Assault lasted three minutes
The assault — lasting three minutes — came as piracy cases continued to play out in the region. Pirates threatened to kill an American cargo ship captain held hostage by four Somali pirates after he jumped in the water Friday in a desperate attempt to escape.
The French rescue operation did not appear to be in any proximity to that standoff. The U.S. Navy was positioning a huge amphibious ship closer to the scene of the standoff.
In Paris, Armed Forces Chief of Staff Jean-Louis Georgelin dismissed the notion that there was any coordination between the French and Americans on the two incidents. Both countries are part of anti-piracy task forces and patrol the risky waters around the Gulf of Aden and other parts of the Somali coast.
In another case, a Norwegian tanker was released Friday some two weeks after it was seized off the Somali coast. All 27 of its crew were unhurt, the ship's owner said. The Norwegian shipowner Salhus Shipping AS refused to say whether ransom had been paid.
There were 164 acts of piracy in the area in 2008, 43 involving hostage-takings, according to the French Defense Ministry. There have been 65 attacks so far this year, and 15 vessels are currently held by pirates with 243 hostages in the hands of pirates, the ministry said.
France was at the forefront of multinational efforts to protect the Gulf of Aden, a strategic shipping zone, and the north of the Indian Ocean, operating since December 2008.
French policy on pirates
France's policy is to refuse to accept acts of piracy and avoid having French citizens taken ashore as hostages, the statement said.
The operation began Thursday when a Navy vessel contacted the pirates and "immobilized" the Tanit, it said.
"Negotiations were started to persuade the pirates to give up their criminal undertaking," said the statement.

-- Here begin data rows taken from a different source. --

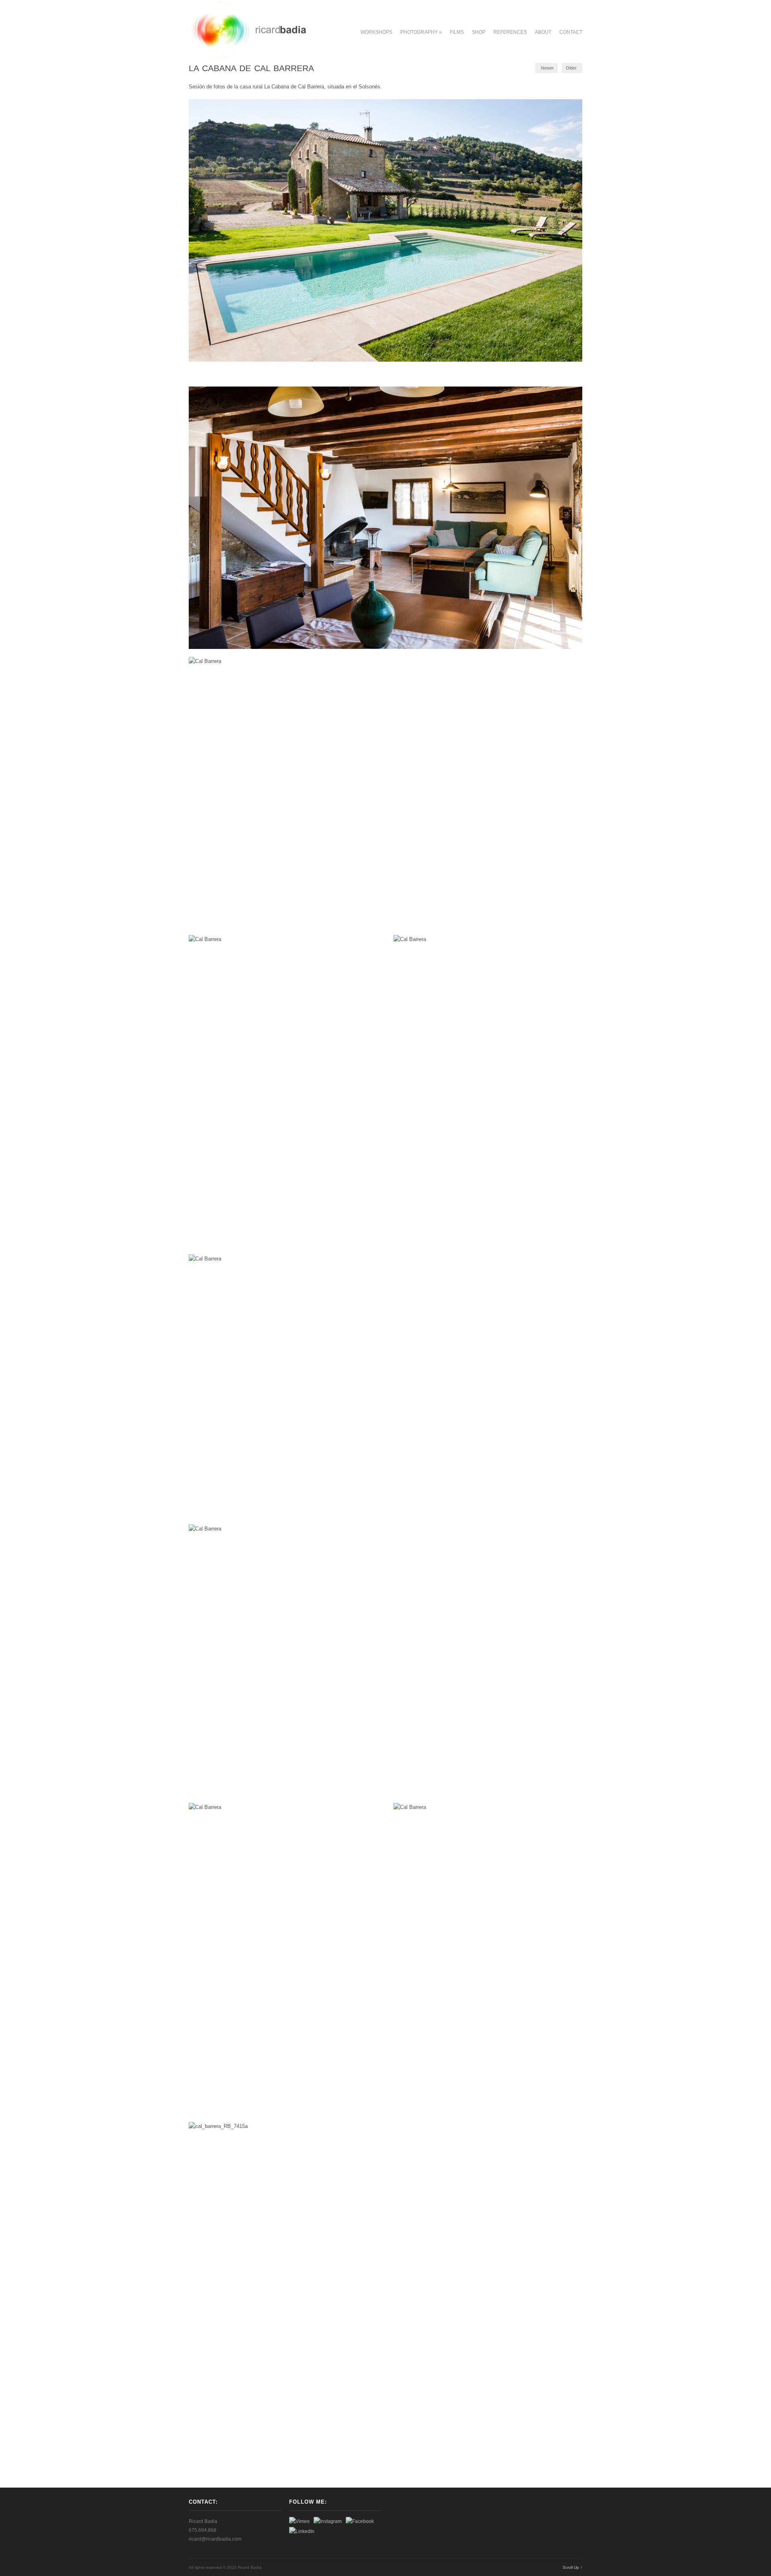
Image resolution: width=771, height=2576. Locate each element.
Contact (570, 32)
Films (457, 32)
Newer (547, 67)
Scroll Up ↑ (572, 2567)
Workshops (376, 32)
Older (571, 67)
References (510, 32)
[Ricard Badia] (247, 56)
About (543, 32)
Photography (421, 32)
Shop (478, 32)
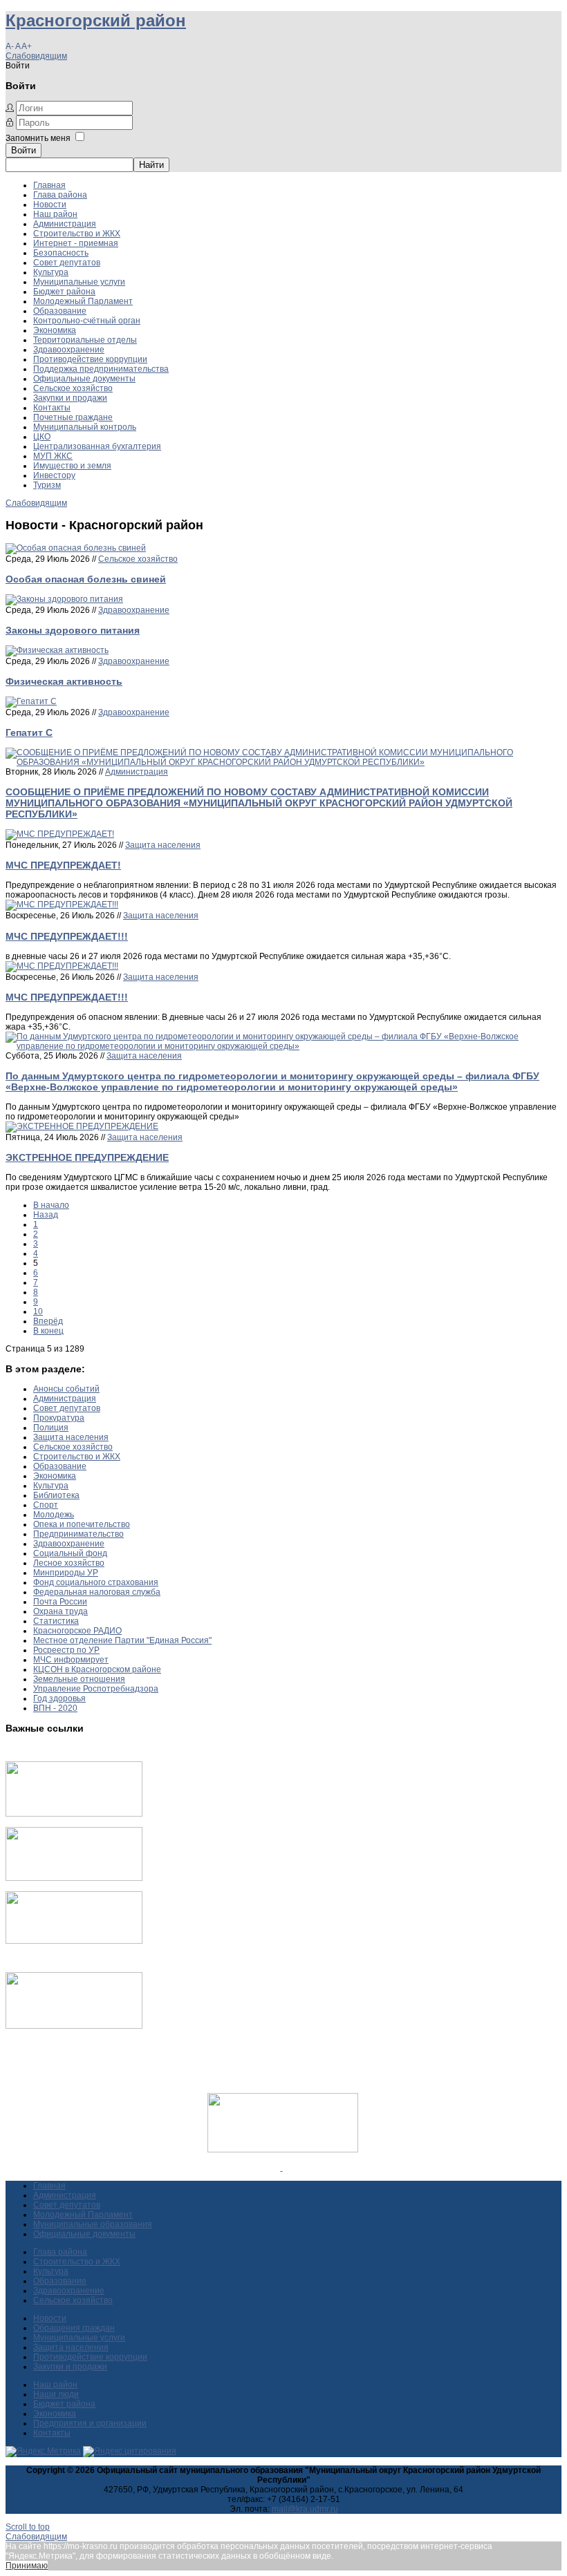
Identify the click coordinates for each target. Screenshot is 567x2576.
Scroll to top (28, 2527)
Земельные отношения (79, 1679)
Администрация (64, 224)
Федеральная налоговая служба (96, 1592)
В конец (48, 1331)
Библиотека (56, 1495)
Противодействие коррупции (90, 359)
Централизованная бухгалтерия (97, 446)
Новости (49, 204)
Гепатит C (29, 732)
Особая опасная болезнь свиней (86, 579)
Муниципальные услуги (79, 282)
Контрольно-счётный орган (86, 320)
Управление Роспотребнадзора (95, 1689)
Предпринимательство (78, 1534)
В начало (51, 1205)
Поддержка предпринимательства (101, 369)
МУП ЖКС (53, 456)
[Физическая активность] (57, 650)
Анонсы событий (66, 1389)
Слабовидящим (36, 56)
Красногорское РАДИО (77, 1631)
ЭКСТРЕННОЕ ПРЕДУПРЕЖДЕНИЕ (87, 1157)
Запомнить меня (38, 138)
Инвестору (54, 475)
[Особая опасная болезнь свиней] (76, 548)
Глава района (60, 195)
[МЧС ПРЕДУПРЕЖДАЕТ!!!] (62, 904)
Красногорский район (96, 20)
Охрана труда (60, 1611)
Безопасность (61, 253)
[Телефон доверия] (74, 2026)
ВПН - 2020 (55, 1708)
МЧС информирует (71, 1660)
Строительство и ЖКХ (76, 233)
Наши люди (56, 2394)
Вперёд (48, 1321)
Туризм (47, 485)
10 (38, 1311)
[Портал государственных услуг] (74, 1814)
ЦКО (41, 437)
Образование (59, 311)
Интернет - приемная (75, 243)
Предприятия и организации (90, 2423)
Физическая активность (64, 681)
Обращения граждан (74, 2328)
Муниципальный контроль (84, 427)
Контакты (52, 408)
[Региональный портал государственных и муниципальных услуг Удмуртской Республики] (74, 1878)
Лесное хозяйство (68, 1563)
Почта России (60, 1602)
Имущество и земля (72, 466)
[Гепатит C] (31, 701)
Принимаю (27, 2565)
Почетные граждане (73, 417)
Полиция (50, 1427)
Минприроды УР (65, 1573)
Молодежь (53, 1514)
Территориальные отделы (85, 340)
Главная (49, 185)
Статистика (56, 1621)
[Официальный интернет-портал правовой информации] (282, 2167)
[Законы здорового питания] (64, 599)
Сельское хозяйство (73, 388)
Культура (50, 272)
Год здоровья (59, 1698)
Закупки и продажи (70, 398)
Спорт (45, 1505)
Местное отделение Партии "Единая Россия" (122, 1640)
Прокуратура (58, 1418)
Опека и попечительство (81, 1524)
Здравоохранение (68, 349)
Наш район (55, 214)
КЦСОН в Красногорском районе (97, 1669)
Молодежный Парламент (83, 301)
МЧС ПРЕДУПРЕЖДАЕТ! (63, 865)
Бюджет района (64, 291)
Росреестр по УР (66, 1650)
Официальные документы (84, 378)
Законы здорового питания (73, 630)
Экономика (54, 330)
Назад (45, 1215)
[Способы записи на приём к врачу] (74, 1941)
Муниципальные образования (92, 2224)
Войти (23, 150)
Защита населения (163, 845)
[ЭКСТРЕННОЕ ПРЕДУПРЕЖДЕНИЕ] (82, 1126)
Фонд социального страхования (95, 1582)
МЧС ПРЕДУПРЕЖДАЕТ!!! (67, 936)
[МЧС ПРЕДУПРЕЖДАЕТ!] (60, 834)
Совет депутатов (66, 262)
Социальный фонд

"Today, threats were more precise, with the pirates refusing proposals and the Tanit moving toward the coast. An operation to free the hostages was decided."
The passengers in the Tanit, a tourist boat, had repeatedly been warned to avoid the dangerous waters around Somalia and the Gulf of Aden.
The boat, a Norwegian-made 14.5-meter (47.57-foot) sailboat with a single mast, was heading for the coast of Kenya when it was seized. The owners, Florent and Chloe Lemacon, had left the French port of Vanves in Brittany in July 2009 on an adventure with their three-year-old son, according to their blog. Two friends had joined them along the way.